近くの多摩川に飛来する野鳥の連続写真を中心に、日頃感じた出来事を気ままな随想でご紹介し、読者双方との情報を共有したい。

技術・技能・知識の伝承背景その4

2016年08月02日 00時00分01秒 | 紹介

  現状の技術・技能・知識を概観してきたのであるが、切り口からすると、1.企業内訓練の衰退、2.団塊の世代の大量退職、3.非正規労働者の増加、4.賃金制度、5.情報通信技術の進展等が背景にあることをお示しした。これらの切り口が、継承とどうかかわってくるかは、常に変化する制度やシステムが、問題の発生を解消するというベクトルに向かい、新たに登場した新技術を取り込みながら、転換する姿を見ることができる。

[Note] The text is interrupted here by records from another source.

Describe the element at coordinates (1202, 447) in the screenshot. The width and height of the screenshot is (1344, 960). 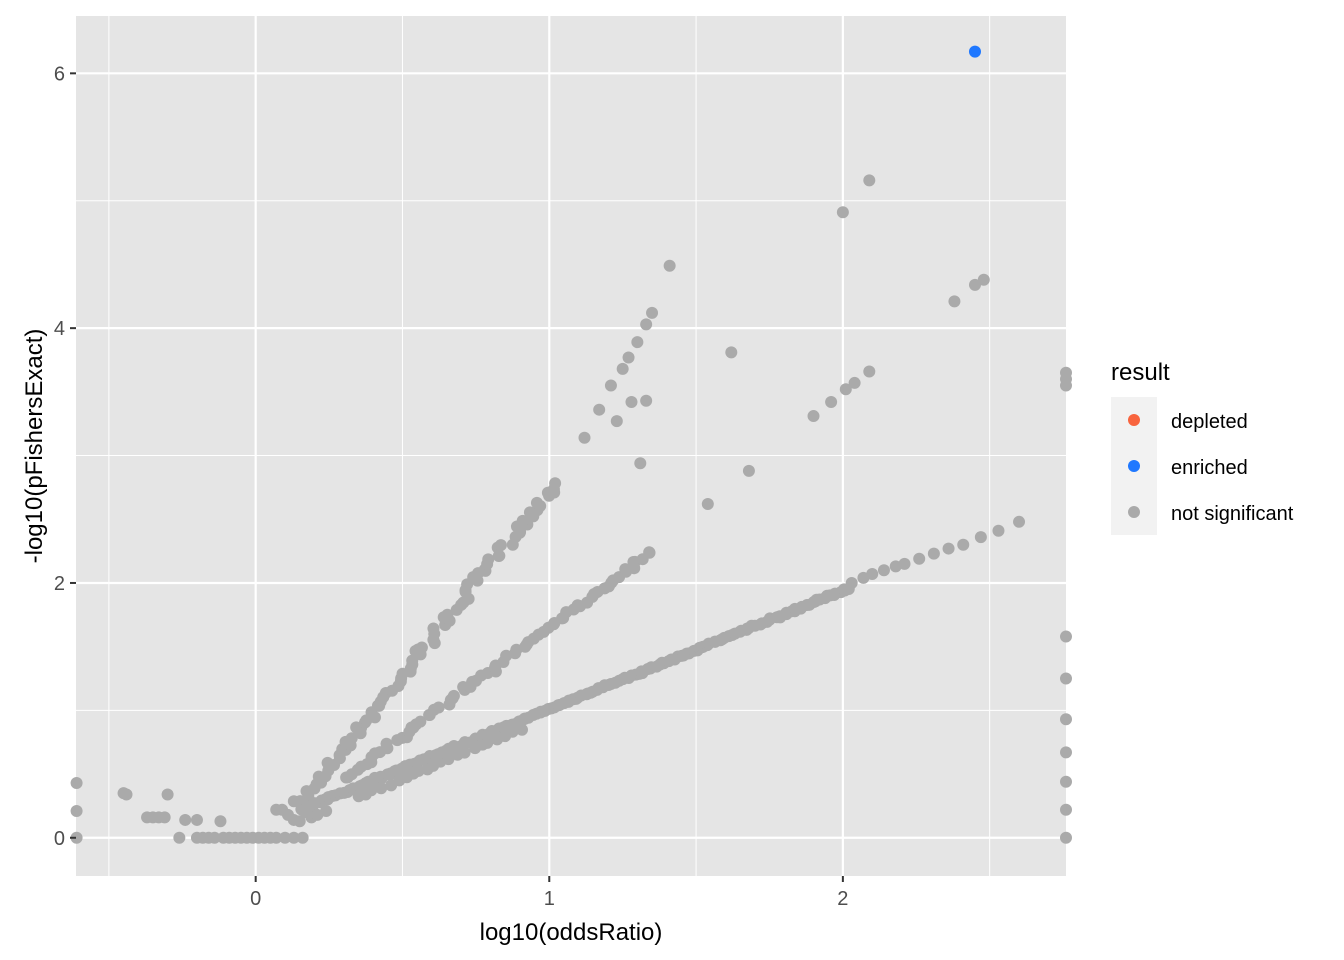
I see `legend: result depleted enriched not significant` at that location.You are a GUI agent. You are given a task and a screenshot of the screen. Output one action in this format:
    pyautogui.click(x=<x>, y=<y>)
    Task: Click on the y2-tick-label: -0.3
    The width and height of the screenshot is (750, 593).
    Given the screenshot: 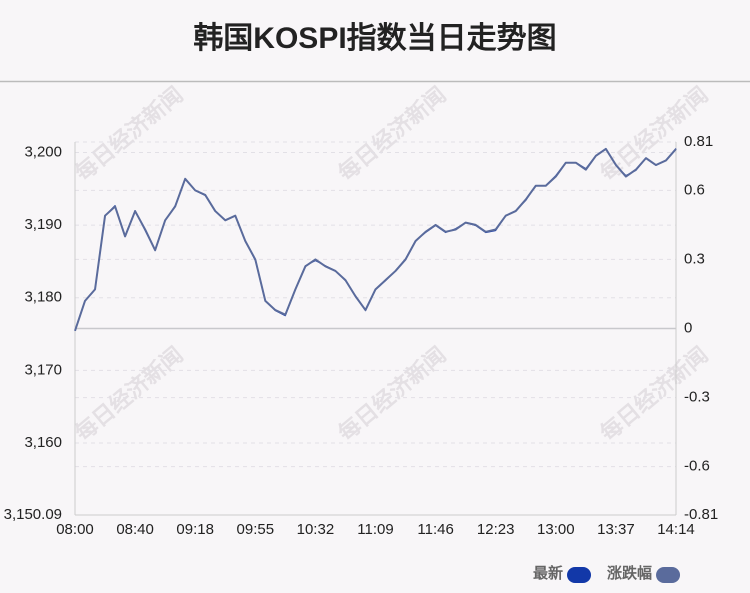 What is the action you would take?
    pyautogui.click(x=697, y=398)
    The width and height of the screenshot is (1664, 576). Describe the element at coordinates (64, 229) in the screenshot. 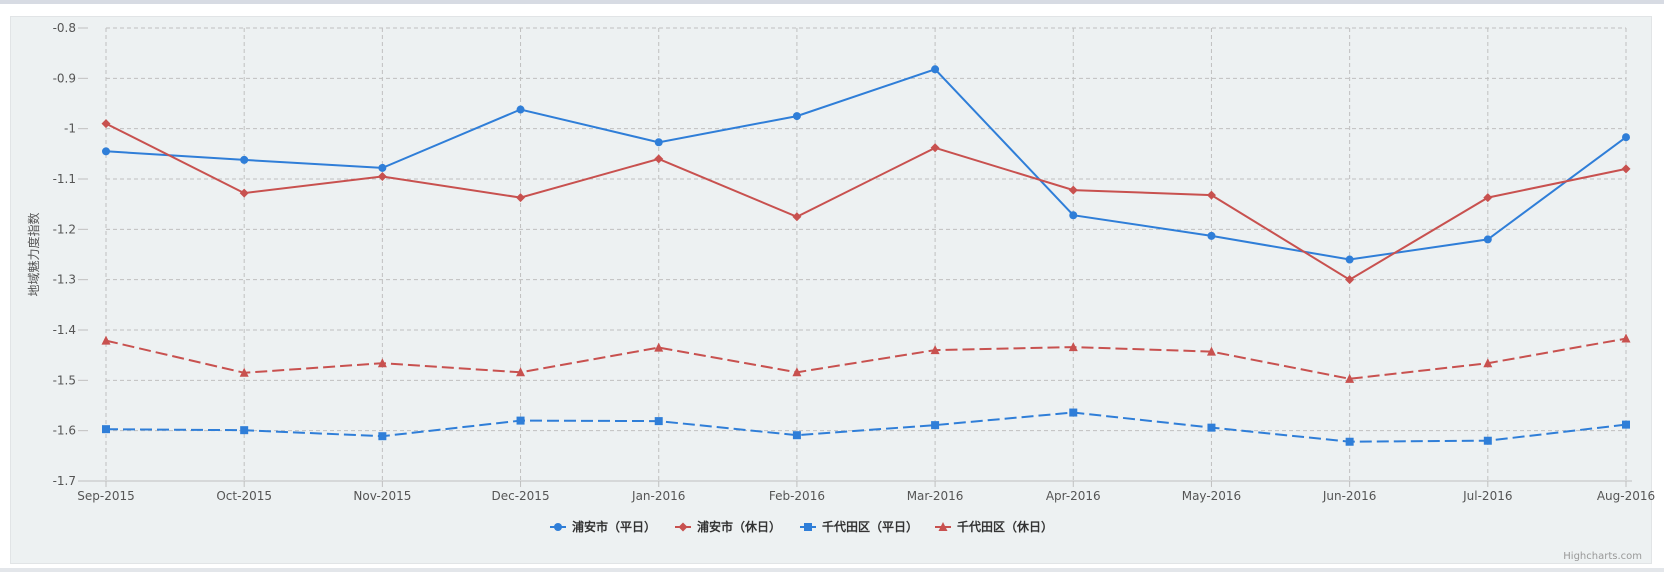

I see `y-tick-label: -1.2` at that location. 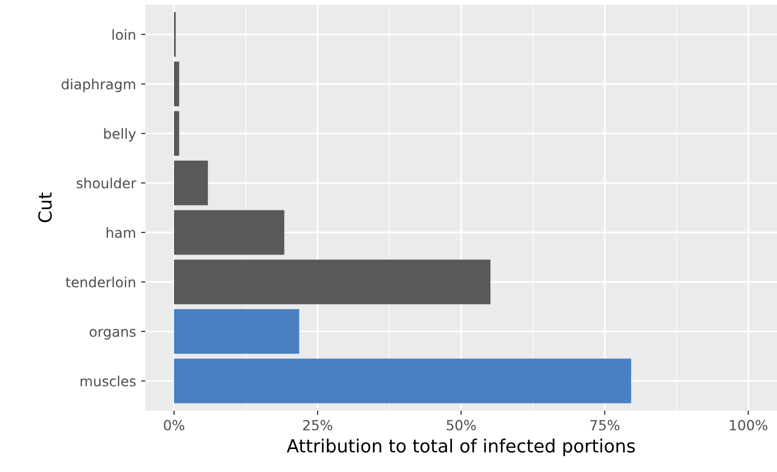 What do you see at coordinates (460, 447) in the screenshot?
I see `x-axis-title: Attribution to total of infected portions` at bounding box center [460, 447].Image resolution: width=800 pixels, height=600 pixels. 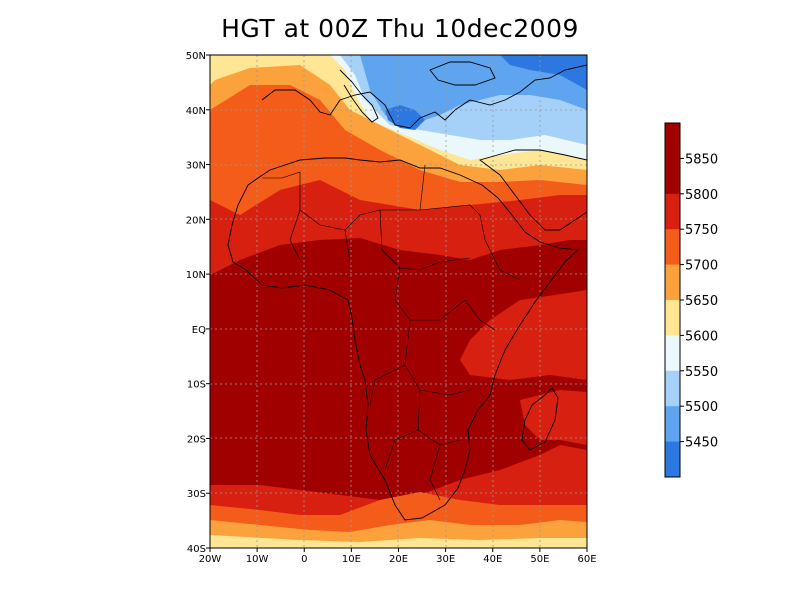 What do you see at coordinates (702, 196) in the screenshot?
I see `colorbar-label: 5800` at bounding box center [702, 196].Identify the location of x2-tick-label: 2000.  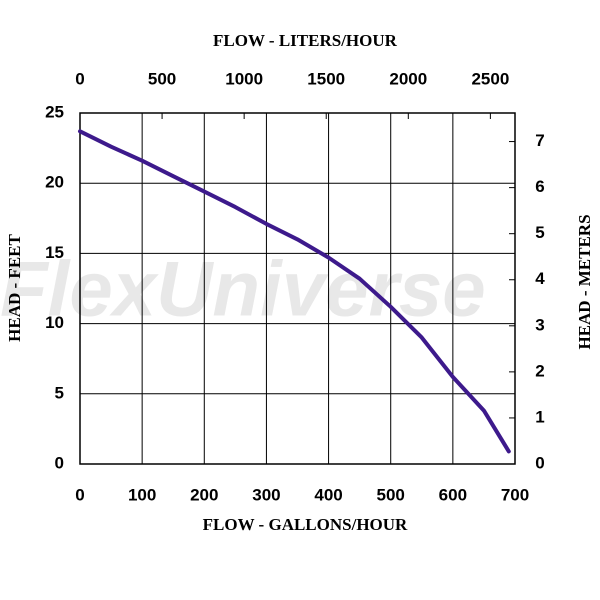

 その意味では、問題解決が契機となり、新たな制度やシステムが構築されていくことにつながってくる。

 

 見方を変えれば、川の流れのごとく、高低差が生じれば、流れが生まれ、広がっていくという物理現象に当て嵌めることができるであろう。そこには、停滞は許されず、流れに対しては抵抗となり、またはよどみとなるため、自然の流れに乱れを生じさせ、流れの方向を変える場合もあるが、落ち着くところといえば、高低差がなくなるような動きとなる。

 

 伝統を継承するということの意味は、流れを止めることなく、包含しながら、必要なものだけを後世へ伝えるのであり、そこには淘汰や改廃が常に付きまとうものである。伝統を温存することは変化に対しての抵抗と見ることもでき、歴史として知る必要はあるが、固執することは流れの逆行を意味する。その原則に立ち返って考えるとおのずと結論が出る。

 

 全面否定しているわけではなく、継承ということは単に古くから行われてきたことをそのまま伝えることではない。また、時代背景が異なれば適合しない部分があるのは当然である。継承する時点では取捨選択がなければ次の世代には重荷となり、いずれはオーバーフローしてしまうであろう。技術・技能の継承とは未来を予見し、取捨選択した再生を意味している。

 

 一例をあげると、技能検定という資格制度がある。試験問題に対して、現場との遊離が指摘され、大幅な変更がないまま存続はしているものの、技能オリンピックなどの国際大会でも、課題には相当抵抗があり、課題作成だけに必要とされるテクニックを新たに学ばなければならないというおかしなことが起きている。これも表面に現れた検定の限界を示すもので、かつては主流であった技術や技能が使われなくなった現代に基礎的課題としても、時代錯誤となる可能性を秘める。現実離れした資格試験として注視しなければならない。検定も時間経過とともに疲弊する。陳腐化した技術技能を検定して何になるか疑念がわくが、根本的な改善が望まれている。